Incommensurability opens a space of incremental or successive approximations, each closer to some ideal, but perhaps with insufficient means to ever reach that ideal, even in principle. For example, by means of specific algebraic operations, one may reach closed for expressions for certain irrational numbers, but not for pi or e.
The analogy to geometry is deeper than mere resemblance; it’s a tighter mapping. Given the conventional Euclidean constraints of straight edge and compass, what are the limits to construction. The classic example was squaring the circle: by simple construction, construction a circle and square of identical area. This proved elusive, leading to a maturing of the concept of incommensurability itself.
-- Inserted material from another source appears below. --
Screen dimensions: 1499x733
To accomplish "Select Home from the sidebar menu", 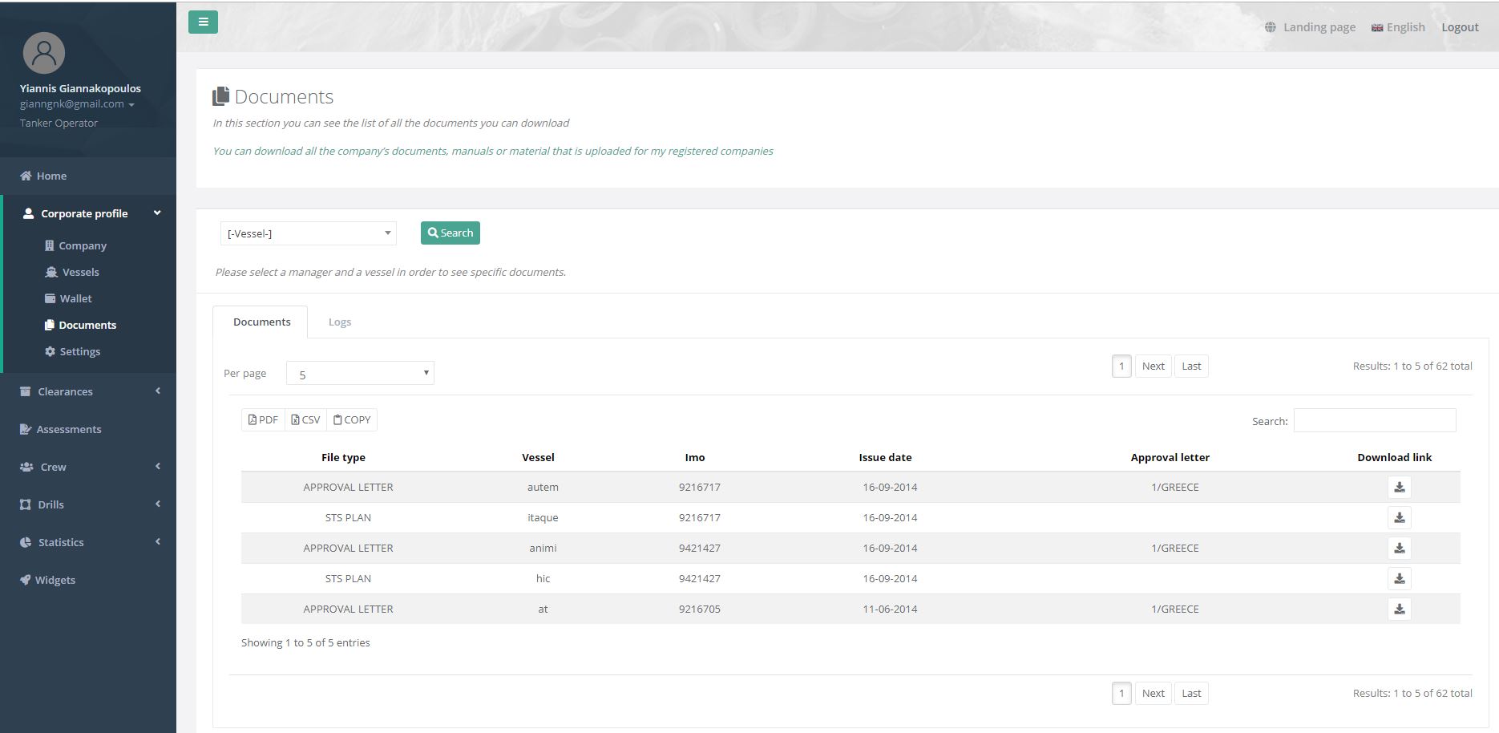I will click(x=51, y=176).
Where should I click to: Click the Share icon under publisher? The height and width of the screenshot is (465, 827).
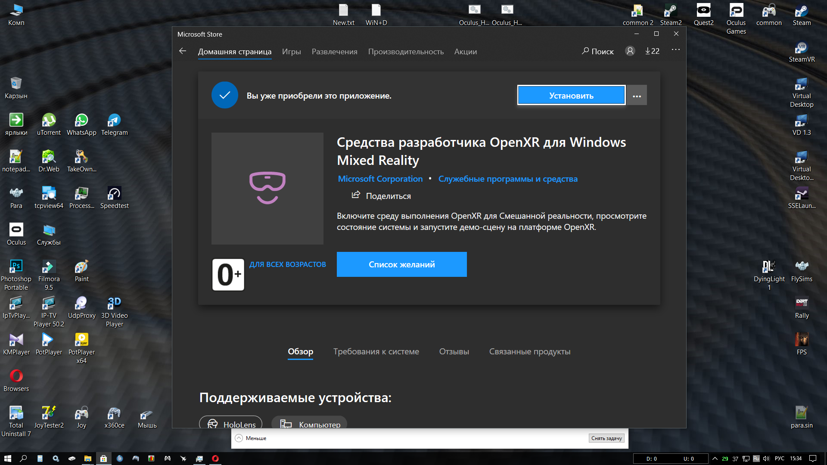(356, 195)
Terry has been exploring the not-commutative aspects of geometric procedures. The order of instructions clearly matters and going forward (picture an arrow) does not always imply going backward. Some functions are what we call one way.
What I added to the discussion was a quick recap of that Python generator function I leaned about from Guido and Tim, which in just a few lines using rational steps, creates a pi digits generator. Somehow remembering state may lead to chaotic output, as we also learn from Wolfram. A deterministic generative process may not imply any shorter or more compact expression is out there, other than the generator itself, in whatever language. Ramanujan’s generators are a case in point.